A treat or a health hazard?

Unhealthy treats in schools

Several newspapers last week carried the following report on ‘unhealthy treats at schools’:

Children are being offered unhealthy treats such as pizza and doughnuts as incentives in school, a study warns. The Jamie Oliver Food Foundation found 53% of secondary teachers polled, along with 26% of those working in primaries, said their school rewards include foods that are high in salt, fat and sugar. It says there is a culture of “fundraising, reward and celebration” that frequently involves such foods, which “is creating social and physical environments that contradict children’s food education.” The report also found unhealthy foods are still on sale in many schools – and youngsters are still choosing these options because they are often cheaper, and readily available.

 

There are clearly some obvious differences between these schools and Ballard including the fact that we provide all lunches and break time refreshments as part of the normal school provision (within the fees) and we don’t have a school tuck shop.

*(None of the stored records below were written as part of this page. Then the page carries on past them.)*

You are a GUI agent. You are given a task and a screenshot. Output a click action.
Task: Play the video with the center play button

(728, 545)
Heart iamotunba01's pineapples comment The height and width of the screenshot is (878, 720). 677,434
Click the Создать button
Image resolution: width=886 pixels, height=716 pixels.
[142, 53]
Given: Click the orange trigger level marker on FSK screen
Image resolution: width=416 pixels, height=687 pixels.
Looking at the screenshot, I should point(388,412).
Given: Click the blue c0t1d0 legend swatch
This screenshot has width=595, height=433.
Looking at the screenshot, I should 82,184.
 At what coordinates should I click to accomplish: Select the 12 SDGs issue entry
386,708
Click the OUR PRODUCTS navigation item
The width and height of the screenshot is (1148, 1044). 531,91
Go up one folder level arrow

Setting this aside, however, I would say we have a very healthy debate at present on this issue.

Ballard catering reports to school council

Recently a whole-school assembly challenged us to consider what we eat and drink at break times. This has led to the School Head Caterer giving a report to the School Council (our elected body of pupil Form representatives from Years 3 to 11). This was followed by the same presentation at the weekly Prefects’ meeting and then a whole-school survey to see what support there is to have more fruit at breaks and to eliminate biscuits. Even the teachers have been considering abandoning ‘coffee and cakes’, their fortnightly gathering of staff across all parts of the school, in favour of ‘coffee and carrots’!

Ballard Charity hurricane Irma flood

Putting charity at the heart of Ballard – cake sales include one of our fundraising opportunities

It is always good to have the norm challenged and even for uncomfortable truths to be uncovered (such as the potential harm we are doing to ourselves through excessive quantities of sugar). I am all in favour of a more fruit and vegetable fare in the morning and afternoon snack times but I do hope we won’t abandon treats entirely! Our charity cake sale in September, for example, raised over £1,000 for the Red Cross’s work in the Caribbean in the wake of Hurricane Irma. Several pupils have also managed to raise funds for the bi-annual Kenyan trip – and improve their baking skills – by selling homemade cakes and fudge after school. And then, of course, there is the sweet which goes with the prized Headmaster’s Token for outstanding work!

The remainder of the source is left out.